Your goal → Beginning at the line that contains "Screen dimensions: 548x600", repeat each line exactly through the last one of the records below, and leave out the pictures.

Information provided →
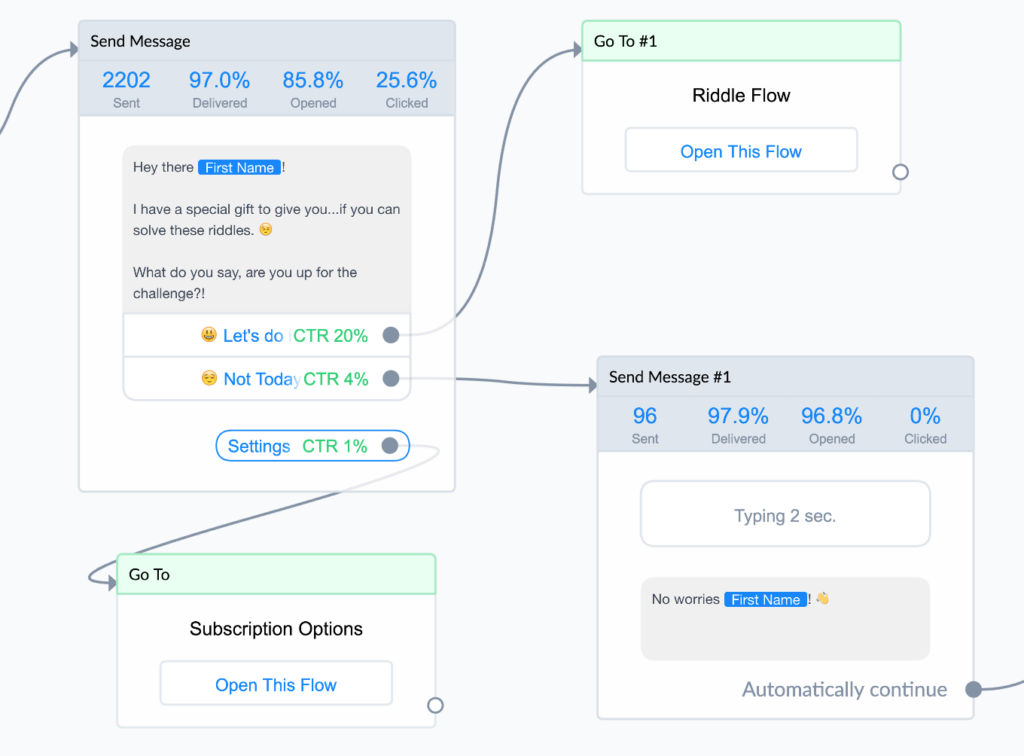Click the "Typing 2 sec." delay block
Image resolution: width=1024 pixels, height=756 pixels.
(785, 513)
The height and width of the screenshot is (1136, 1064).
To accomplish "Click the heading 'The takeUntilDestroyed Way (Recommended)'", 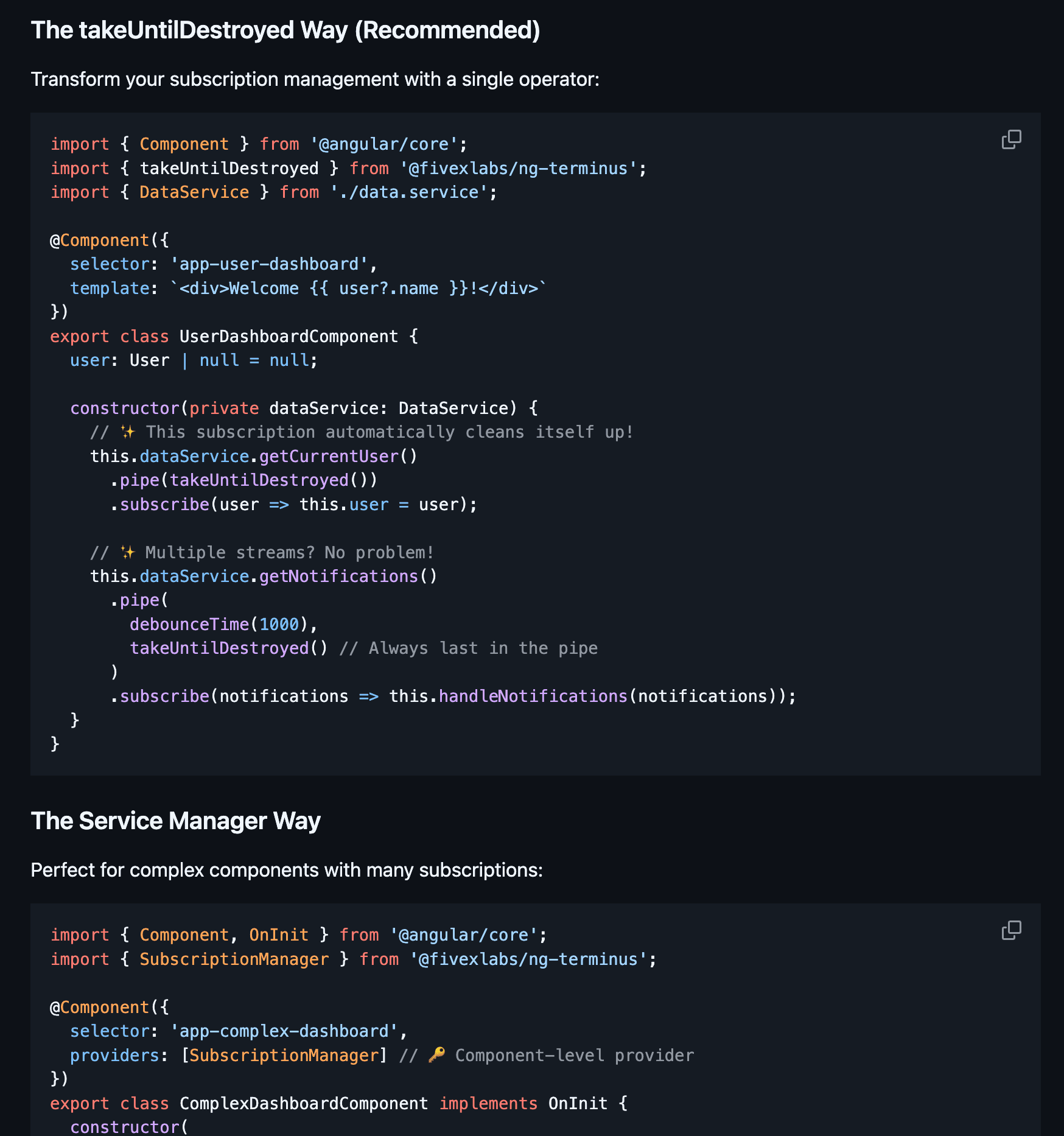I will 286,29.
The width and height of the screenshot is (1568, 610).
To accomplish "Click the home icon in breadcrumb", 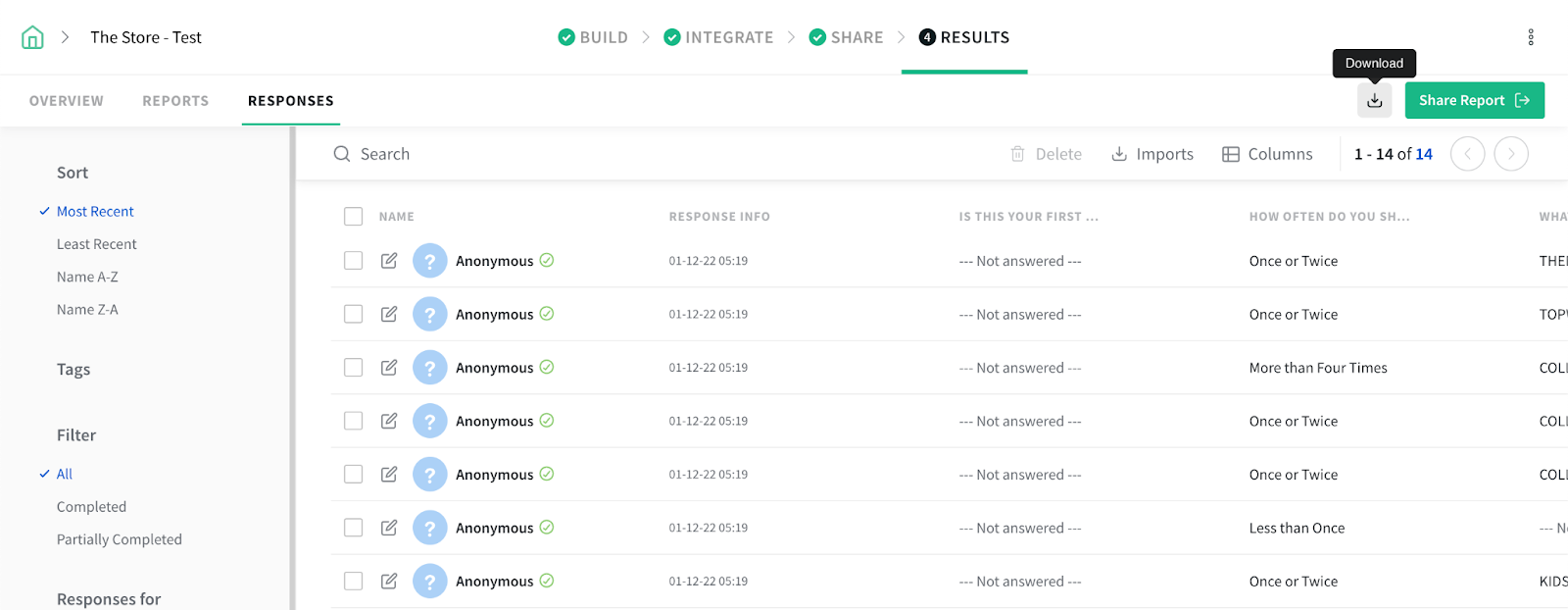I will pos(32,37).
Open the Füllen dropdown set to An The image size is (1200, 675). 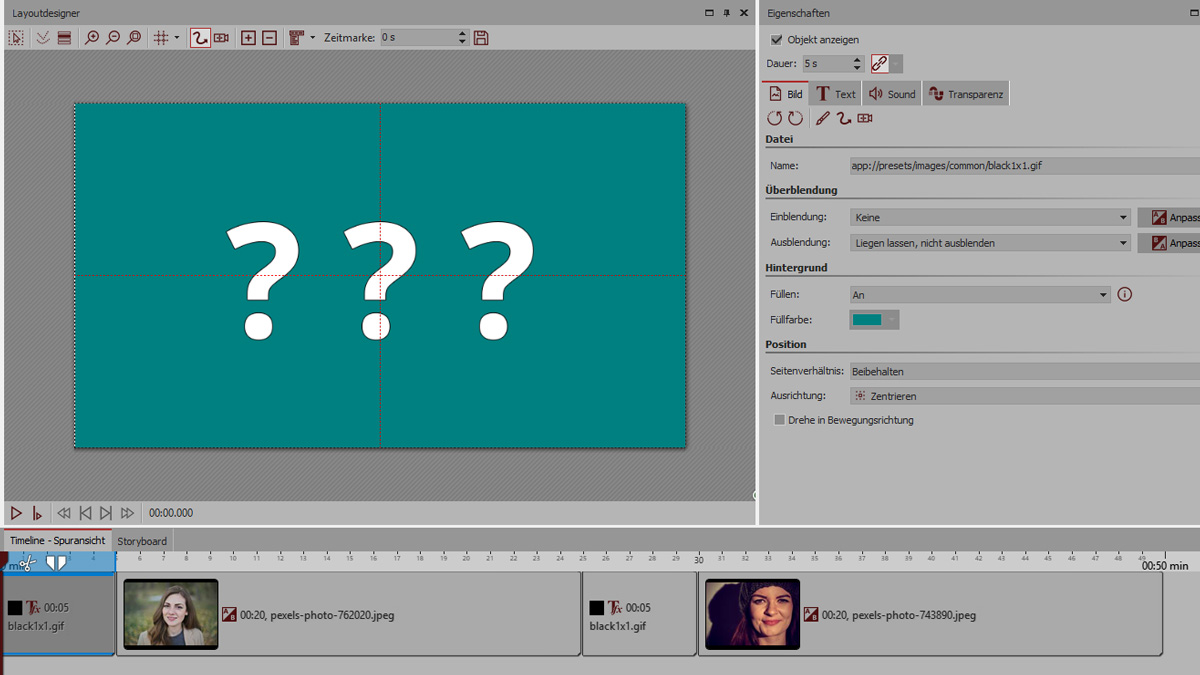point(979,295)
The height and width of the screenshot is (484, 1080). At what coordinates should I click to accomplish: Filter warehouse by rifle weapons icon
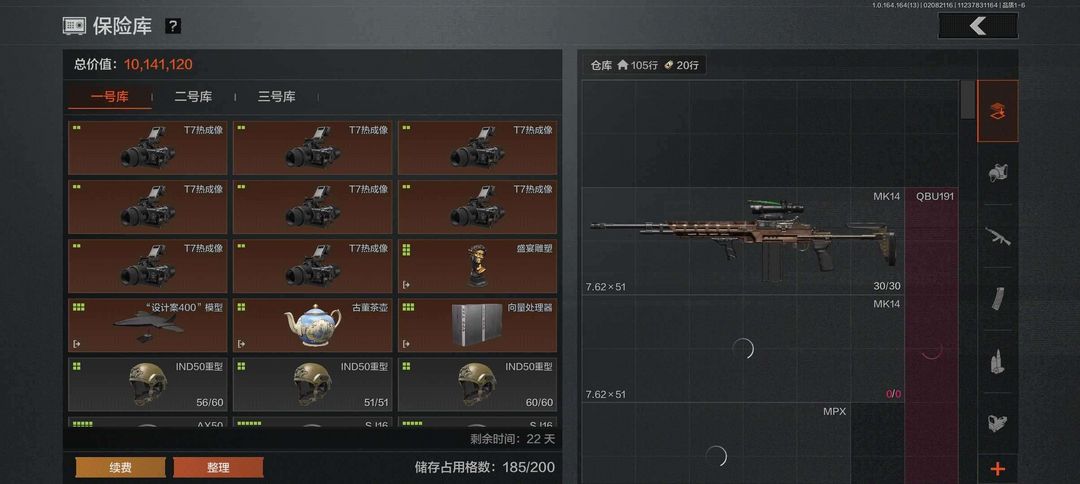pyautogui.click(x=997, y=235)
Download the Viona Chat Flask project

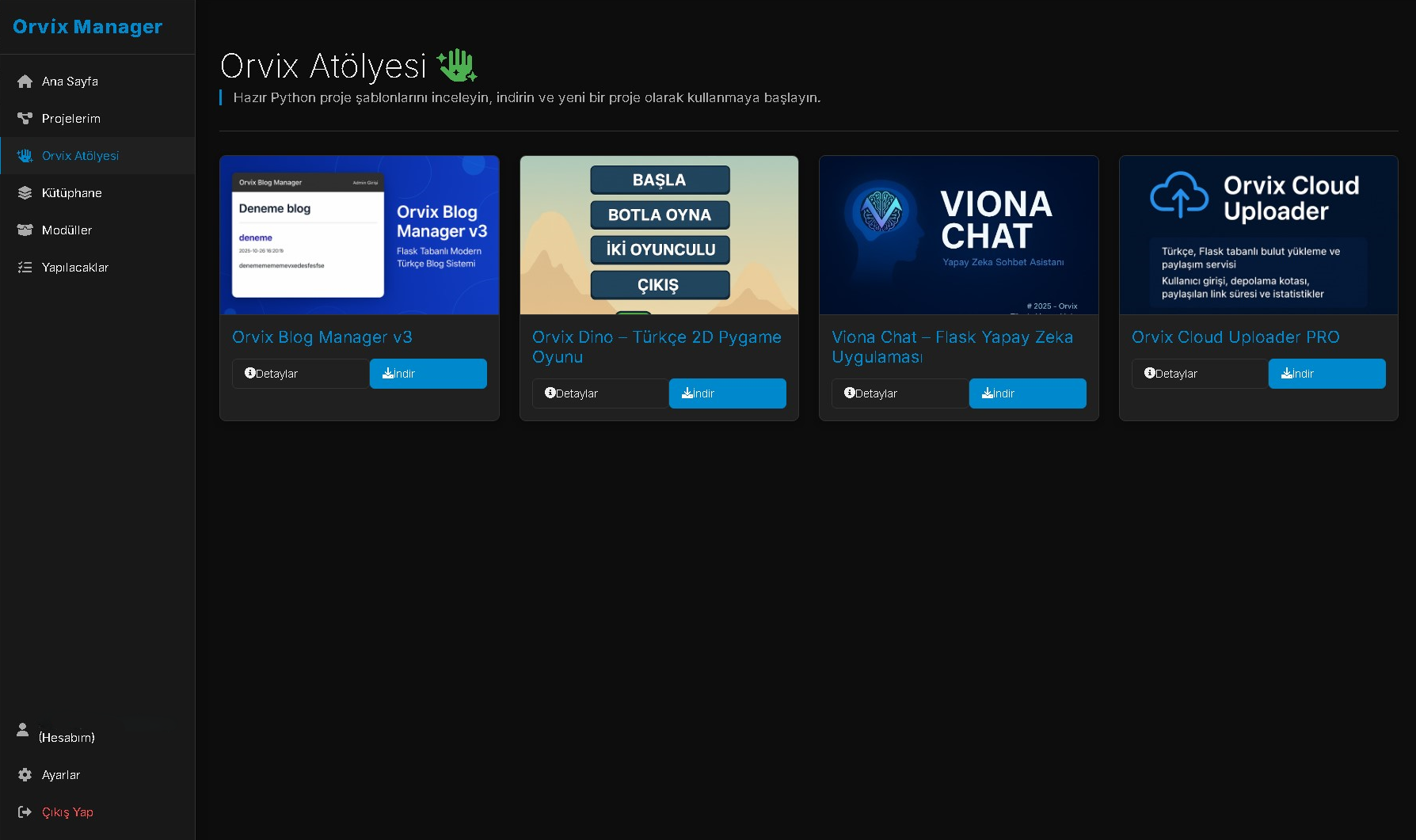pyautogui.click(x=1027, y=393)
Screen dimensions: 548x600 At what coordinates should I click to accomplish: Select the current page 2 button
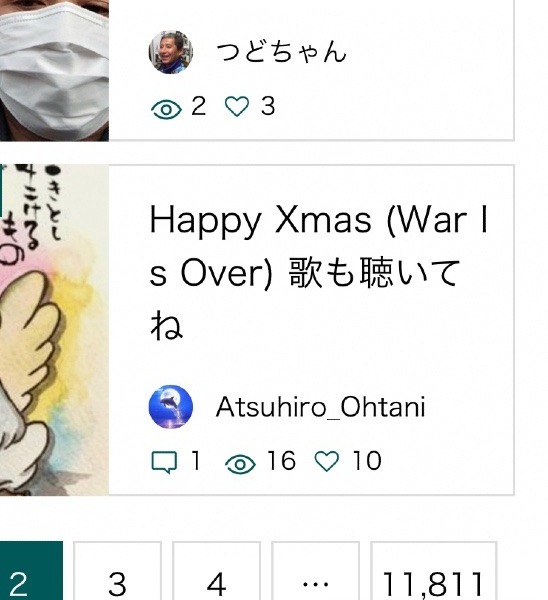click(31, 571)

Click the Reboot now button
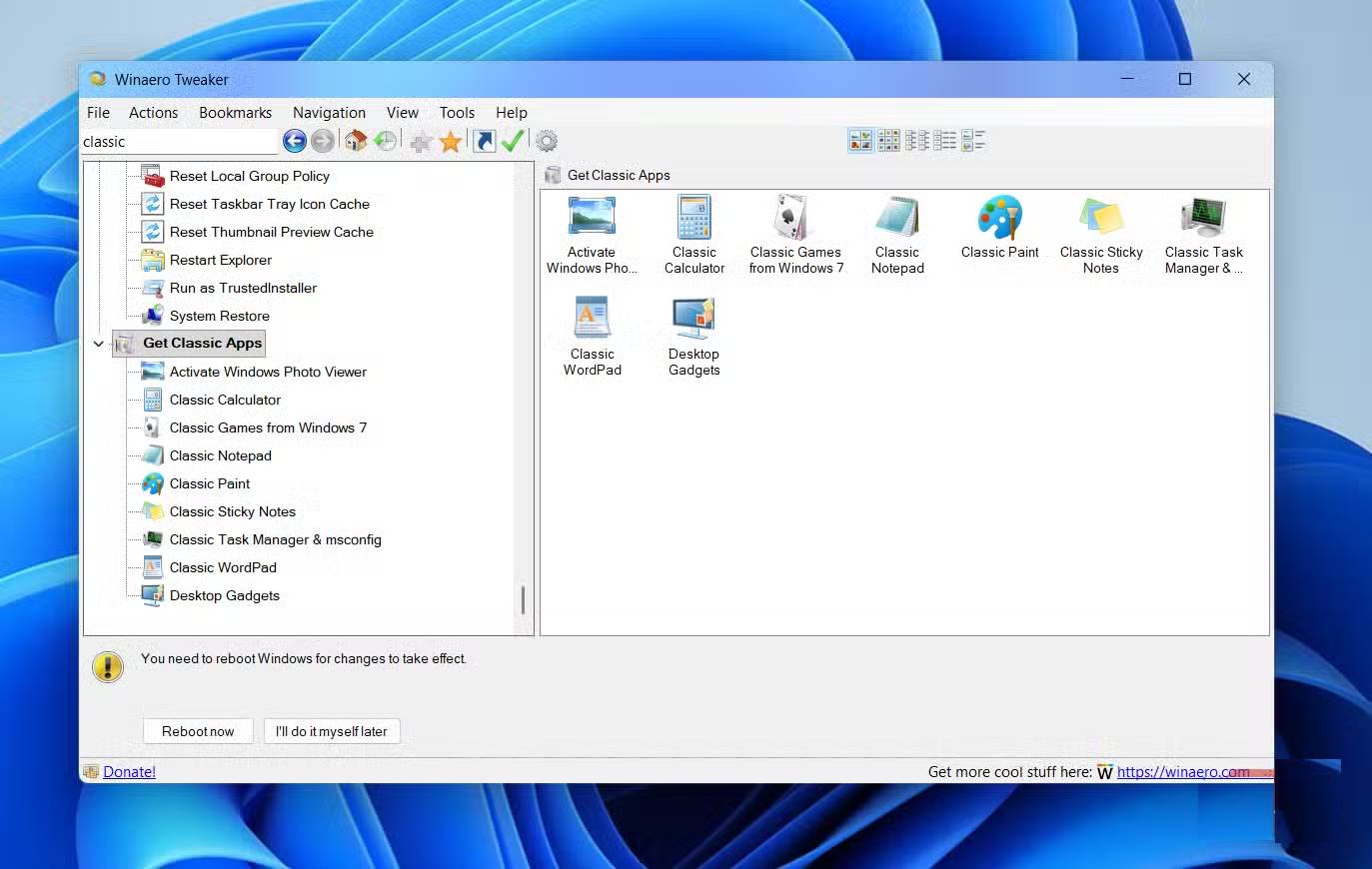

Completed task →
Screen dimensions: 548x600 At what coordinates should I click to accomplish: Select the current page 2 button
click(31, 571)

Click the Reboot now button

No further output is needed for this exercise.